В тот день мне не удалось добраться до Бруклинского треста, и Юджин Б. Эдгар, самый богатый человек в Америке, урезал мое жалованье вдвое. Но это не имело значения, ибо во времена Великой депрессии даже половина моего жалованья составляла сказочную сумму.
Искры из преисподней
(Если вы этого еще не сделали, верните, пожалуйста, предыдущие страницы на место.)

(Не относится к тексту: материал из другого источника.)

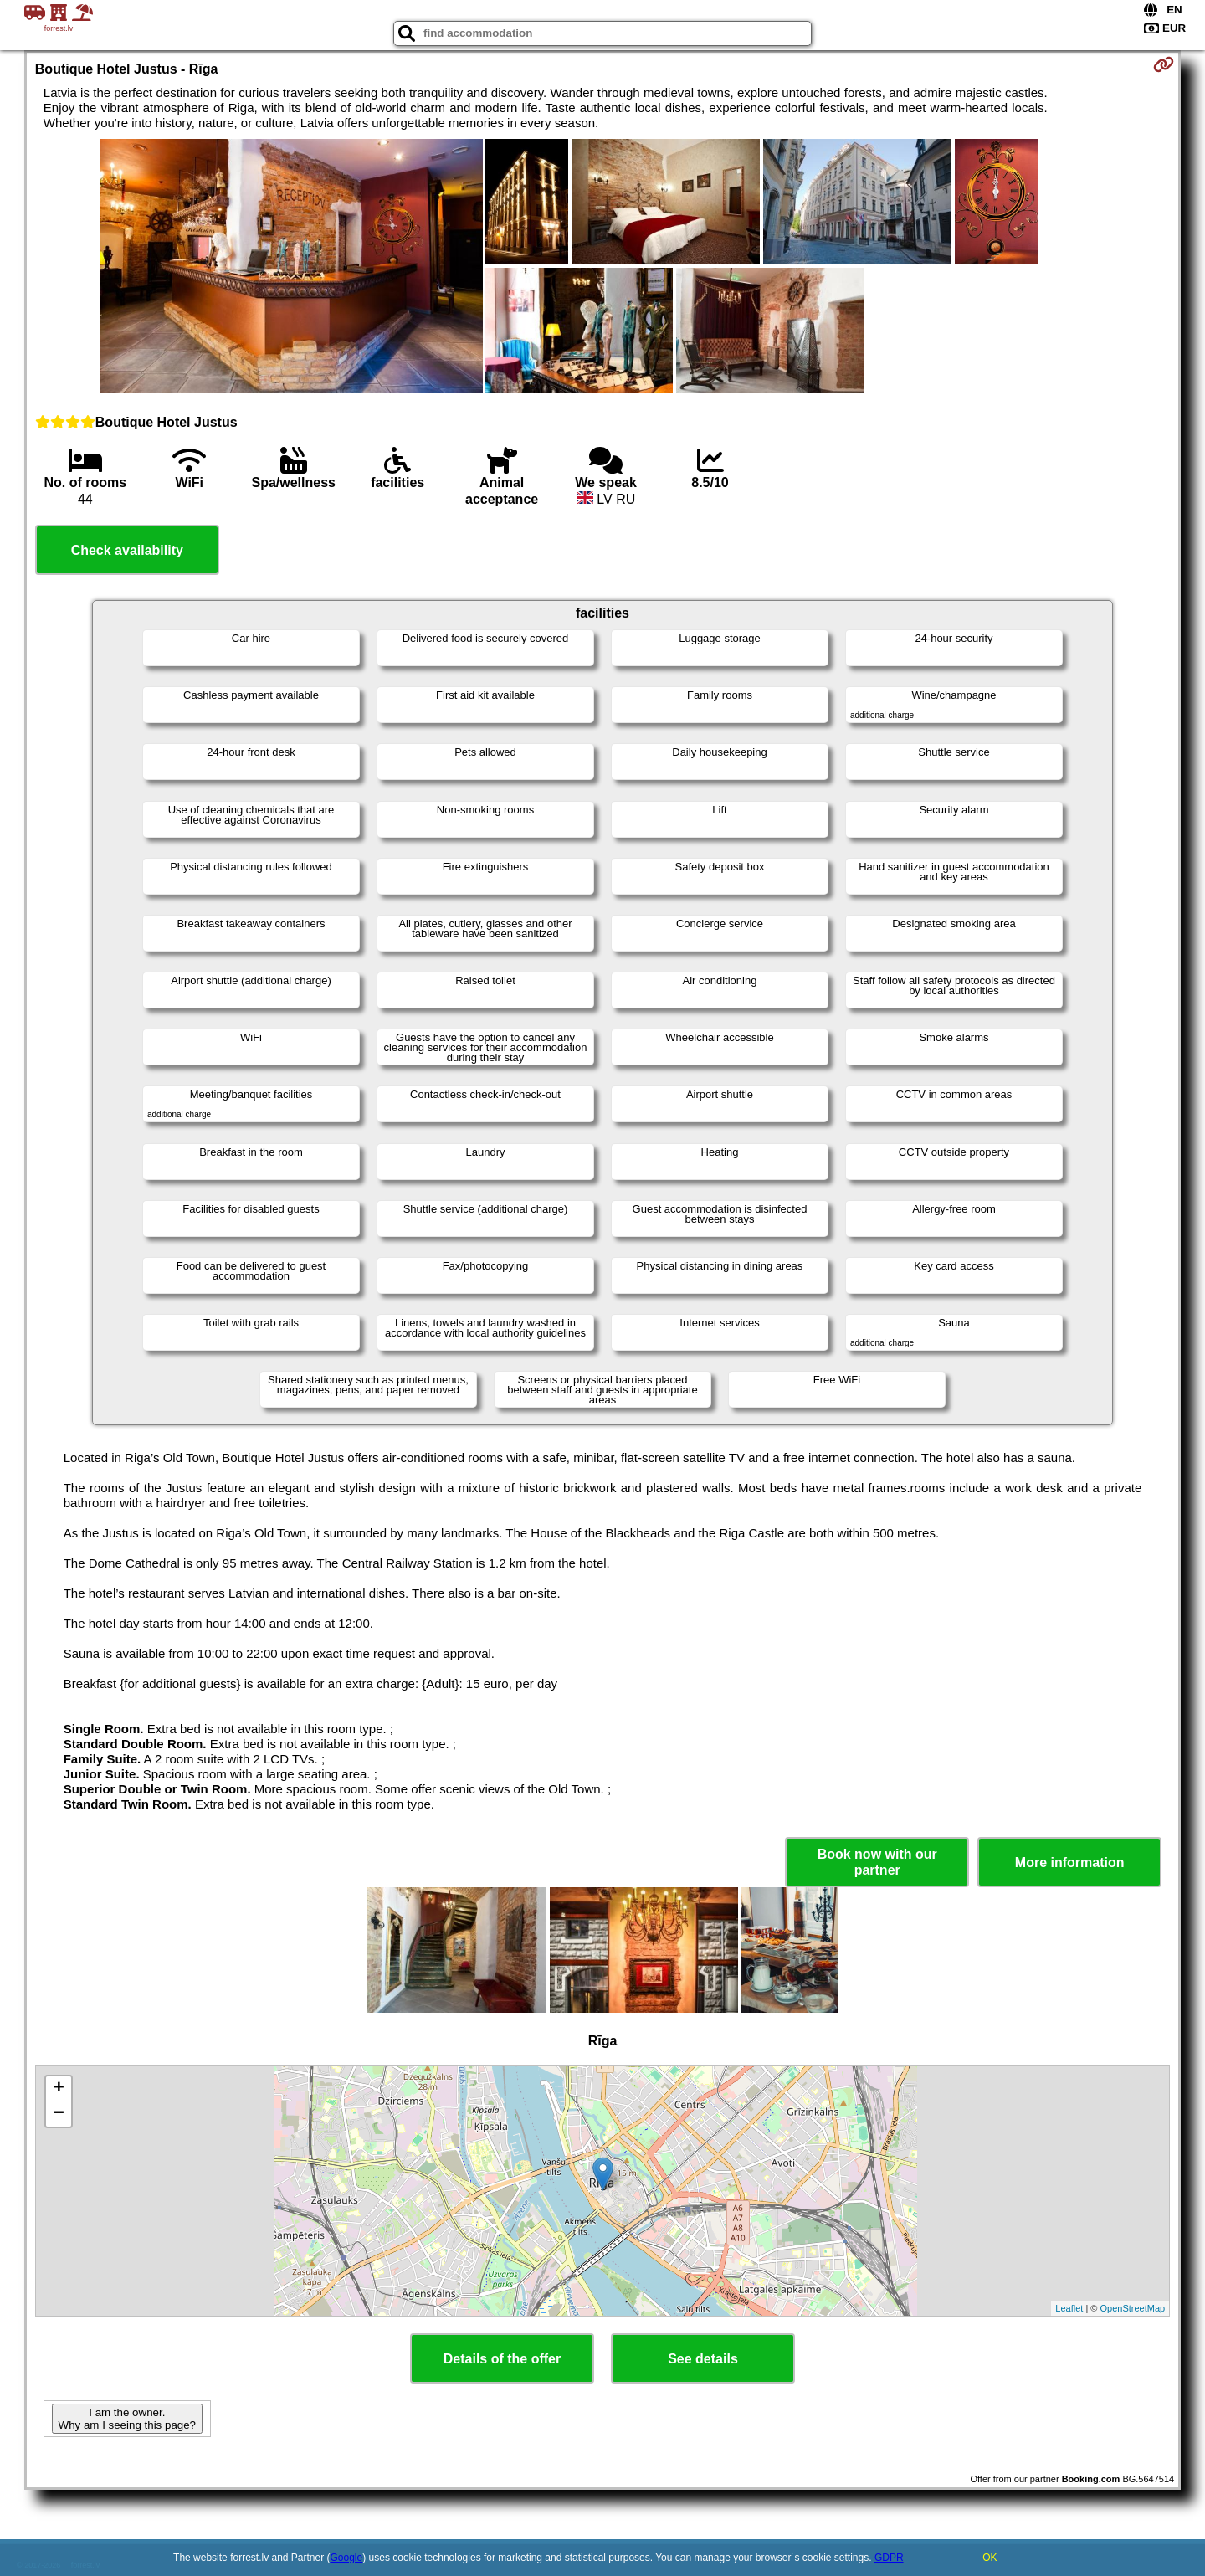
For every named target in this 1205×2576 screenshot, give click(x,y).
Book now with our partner (877, 1862)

Вернувшись в свои покои на верхнем этаже «Хасслера», я сжимал в руке горлышко еще одной бутылки ледяной минеральной воды: сначала в правой руке, а потом, когда стал открывать дверь, в левой. До меня в этих комнатах жила какая-то женщина, и аромат ее изысканных духов прильнул к самым неожиданным местам – я обнаружил его на своих ладонях после того, как загнул полог над кроватью, и провел весьма насыщенную минуту, вдыхая запах, исходивший от телефонного аппарата. Это были не те духи, которыми пользовалась Констанция, но из разряда достаточно высокого, чтобы я понял, до чего я одинок. Я прошел на террасу, сел, задрал ноги и стал пить воду. Она называлась «Импала» и была резкой и приятной на вкус. Поздней ночью Рим был безмолвен, слышен был лишь шелест ветра, пробирающегося сквозь деревья на Вилла-Боргезе. А еще в летнем воздухе раздавался плеск холодных фонтанов, эхом отдававшийся от выкрашенных охрой стен, все еще сохранявших дневную жару.
На терраске моей стояли кадки с черной землей, в которых распустились цветы, а звезды, полыхавшие над Тирренским морем, придавали ночи таинственный мягкий свет, исполненный волнения и обещания. Множество раз я позволял себе (на протяжении большего числа часов, чем осмелился бы признать) утопать в медленных, безупречных ритмах солнца или звезд, глядя на птиц, или на фонтан, или на стебли пшеницы, раскачивающиеся в золотистом воздухе тихого августовского полдня.
Это напоминало мне, что в конце двадцатых и на протяжении всех тридцатых годов большую часть лета мне приходилось оставаться в Нью-Йорке и по выходным я обыкновенно прогуливался по заброшенным улочкам нижней части Манхэттена, где за пять кварталов слышно было, как в удушливый воздух вспархивает голубь. Как раз на скамейках в безымянных парках, где я проводил одинокие воскресные дни, меня и осенило.
А почему бы и нет? Я вырос на ферме, где оставался до десяти лет, и там я смог почерпнуть непосредственно у природы и без каких-либо затруднений то, что целые слои народонаселения, лишенные такого преимущества, считали исчезнувшим, то, что стремились найти философы, кладя на это жизнь, исполненную трудов, и что мне, ничего об этом не знающему, открывалось при одном-единственном взгляде на залитый солнечным светом ручей.